Top of Material supplied

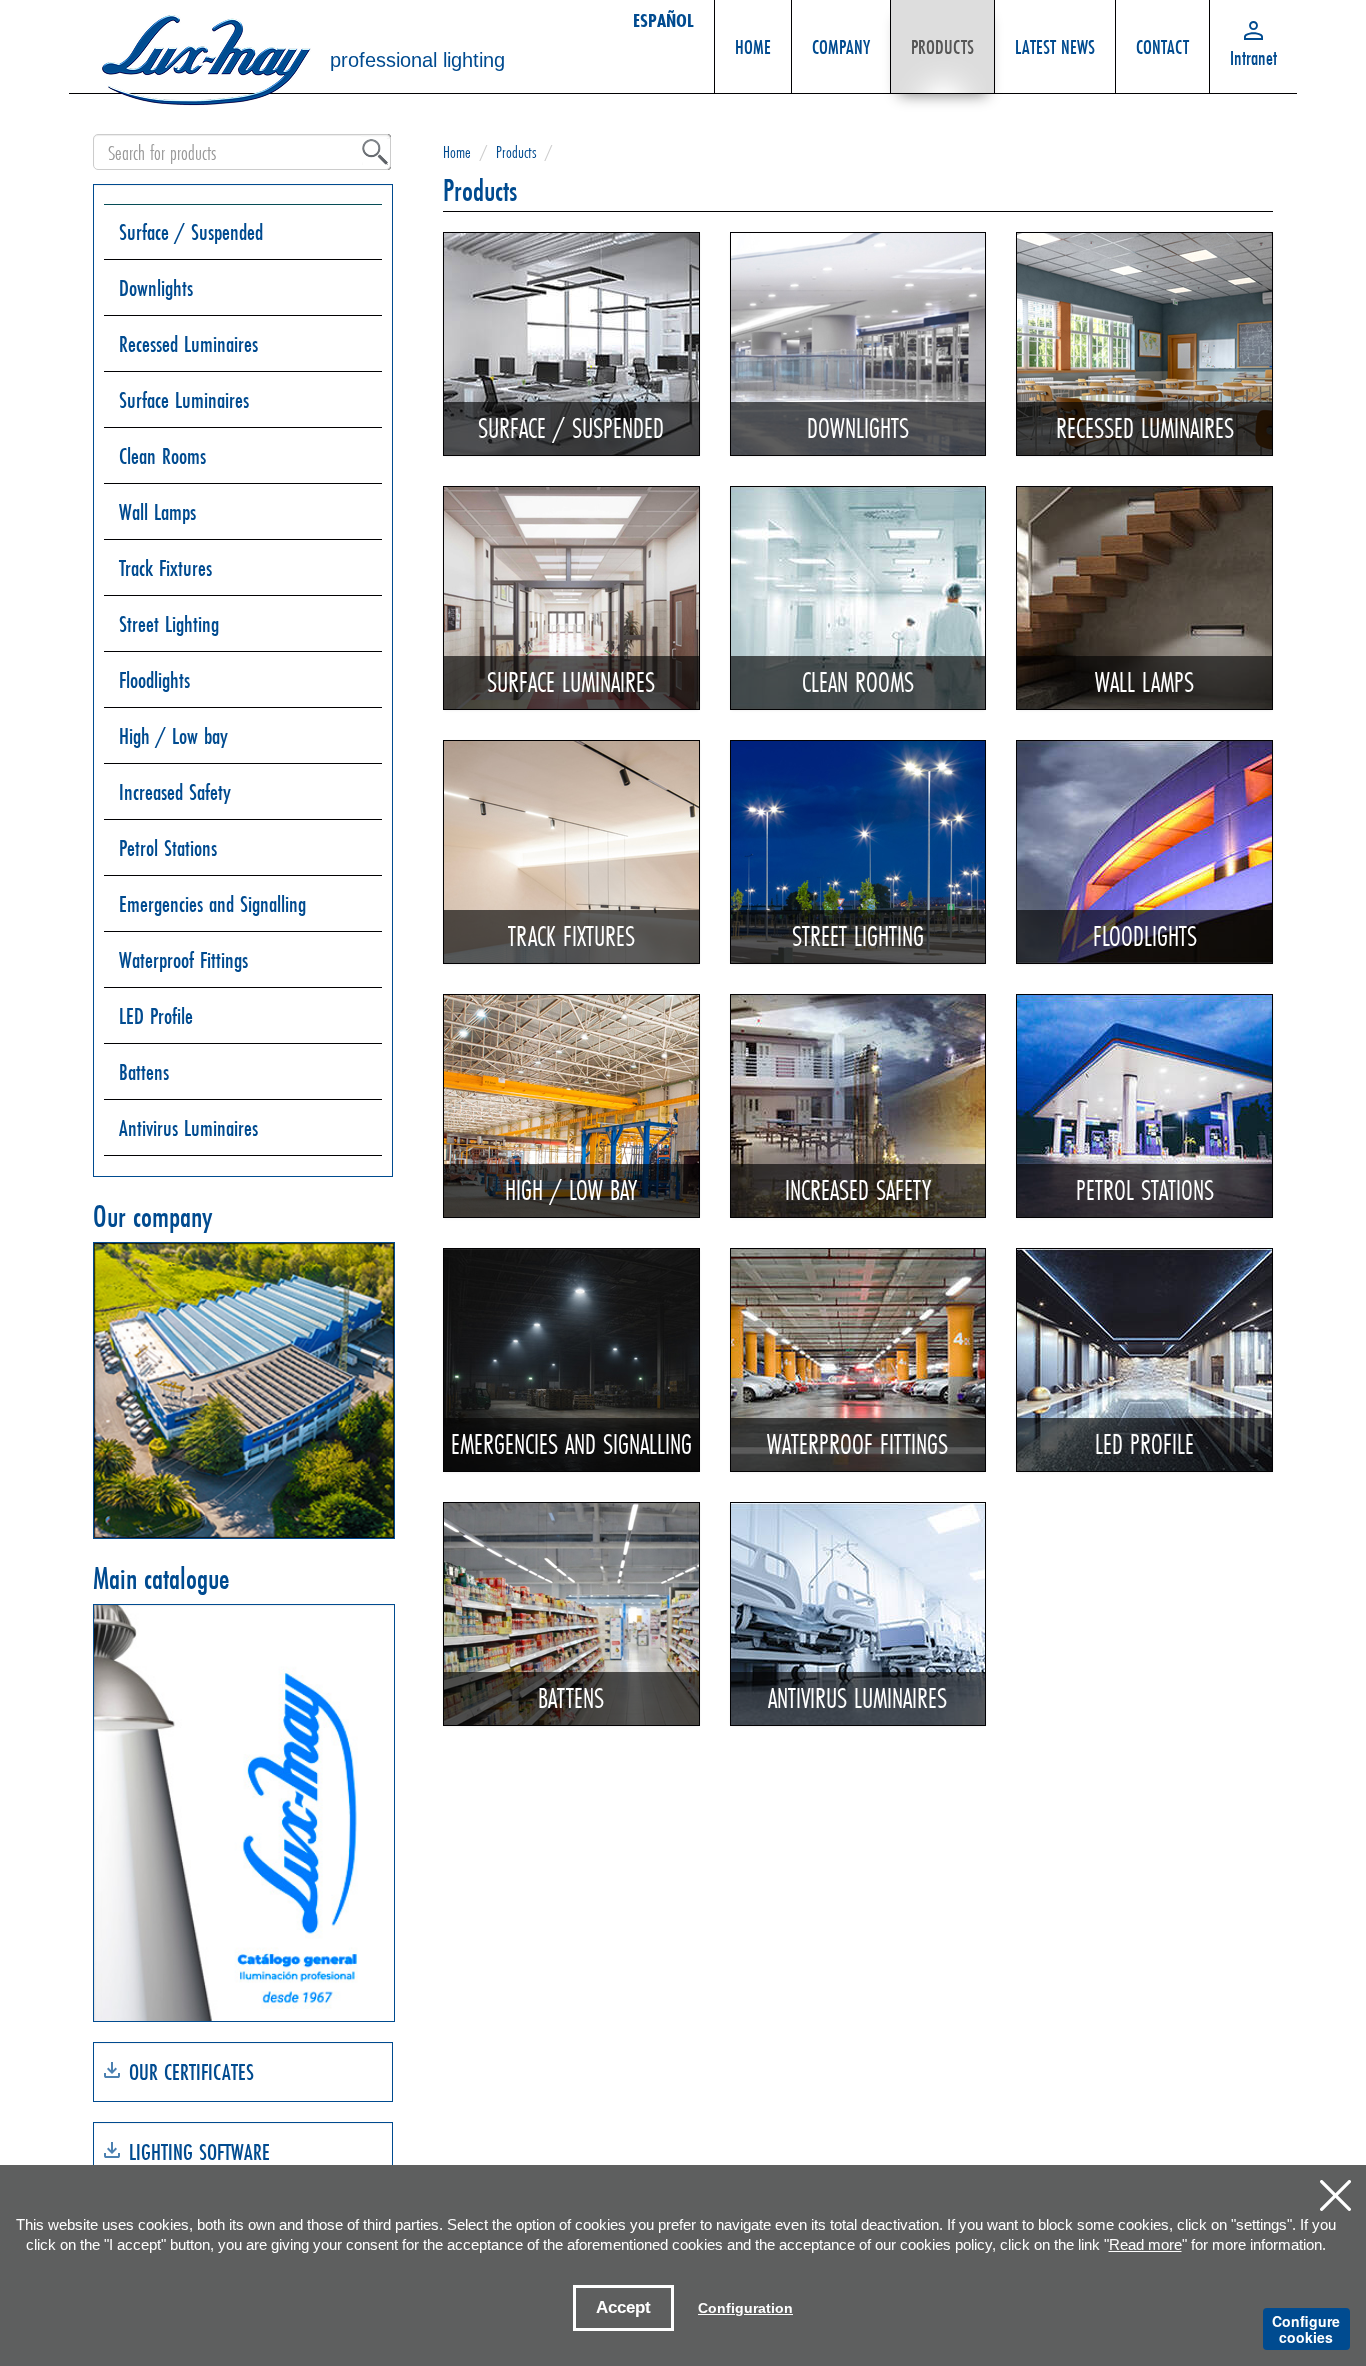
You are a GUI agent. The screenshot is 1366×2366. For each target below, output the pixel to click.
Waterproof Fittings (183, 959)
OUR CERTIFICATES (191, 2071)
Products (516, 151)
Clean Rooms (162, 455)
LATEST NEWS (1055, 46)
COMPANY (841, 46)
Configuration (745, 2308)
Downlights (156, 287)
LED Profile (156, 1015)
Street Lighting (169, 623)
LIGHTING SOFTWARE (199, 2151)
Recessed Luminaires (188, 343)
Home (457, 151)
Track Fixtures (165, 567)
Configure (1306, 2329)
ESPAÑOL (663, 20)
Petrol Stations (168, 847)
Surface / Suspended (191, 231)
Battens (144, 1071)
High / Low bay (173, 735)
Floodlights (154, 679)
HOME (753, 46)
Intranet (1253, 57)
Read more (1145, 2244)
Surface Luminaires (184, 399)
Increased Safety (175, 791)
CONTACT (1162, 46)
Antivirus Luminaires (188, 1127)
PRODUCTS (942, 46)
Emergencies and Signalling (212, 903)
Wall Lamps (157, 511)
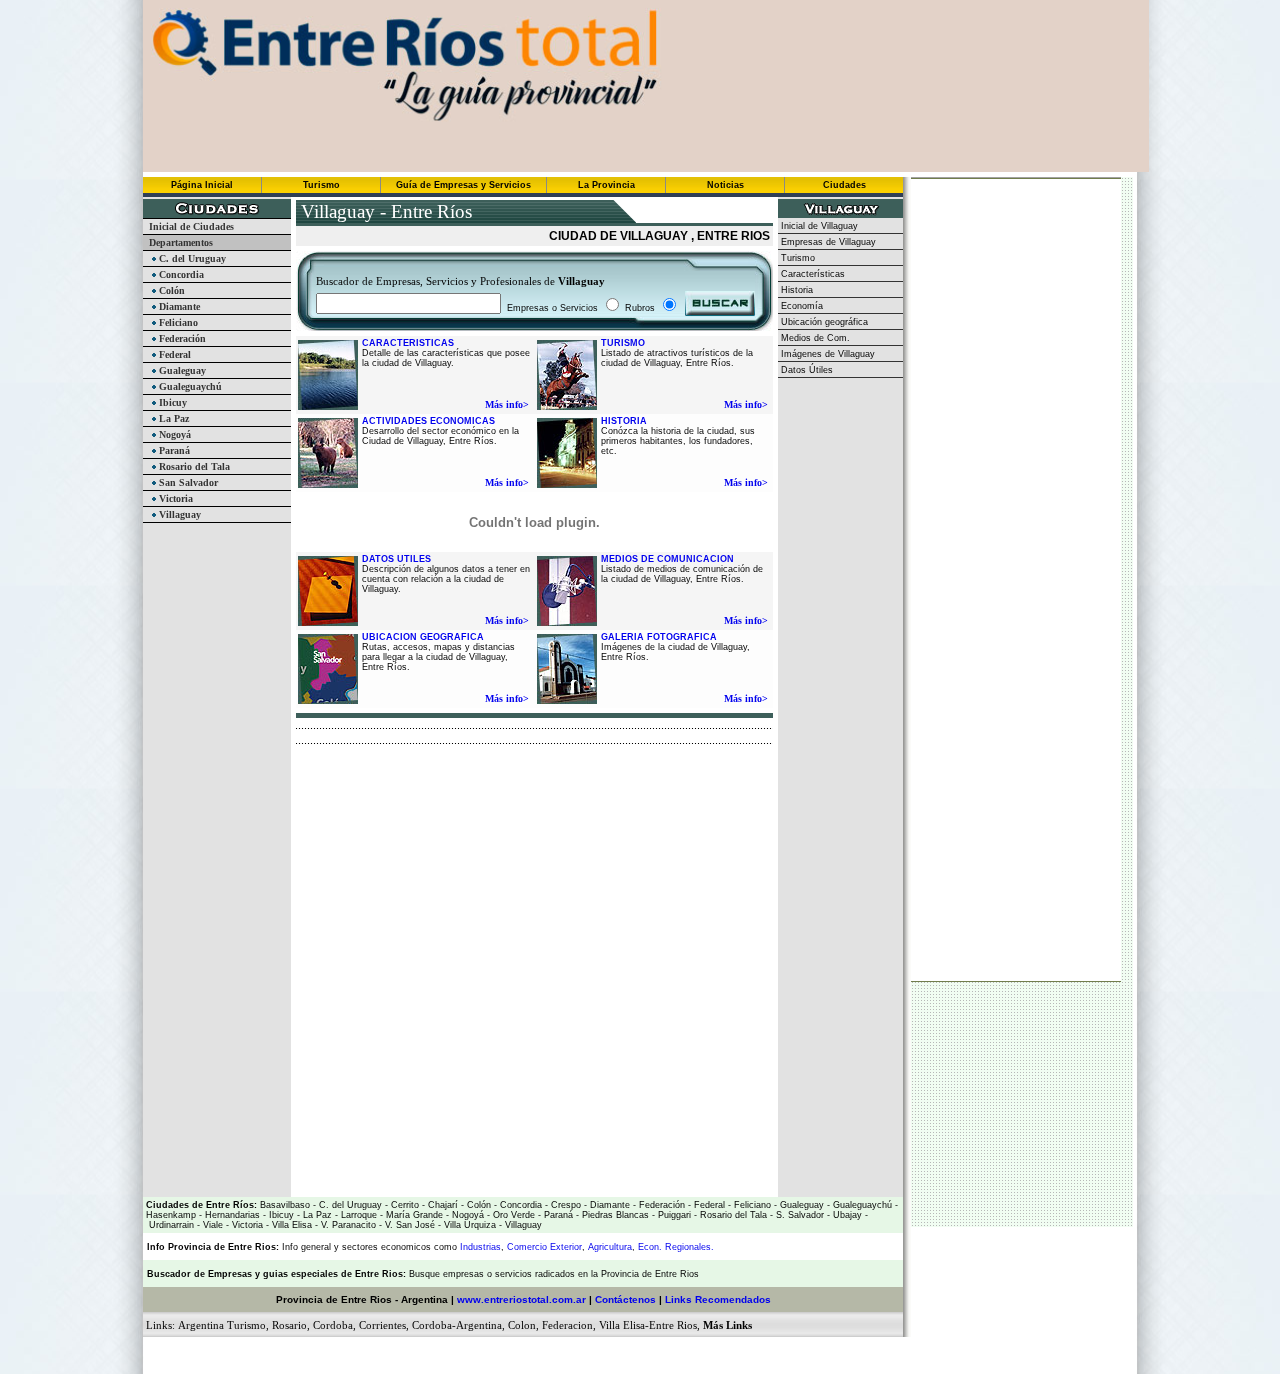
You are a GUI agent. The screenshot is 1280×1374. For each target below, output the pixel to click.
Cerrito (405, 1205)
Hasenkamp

Bottom of Material supplied

What is expected: In the records above, find every line containing the word "target" and show it.

Answer for the task:
You are a GUI agent. The screenshot is 1366×2366. For each target below, output the pixel to click.
You are a GUI agent. The screenshot is 1280×1374. For each target below, output the pixel to click.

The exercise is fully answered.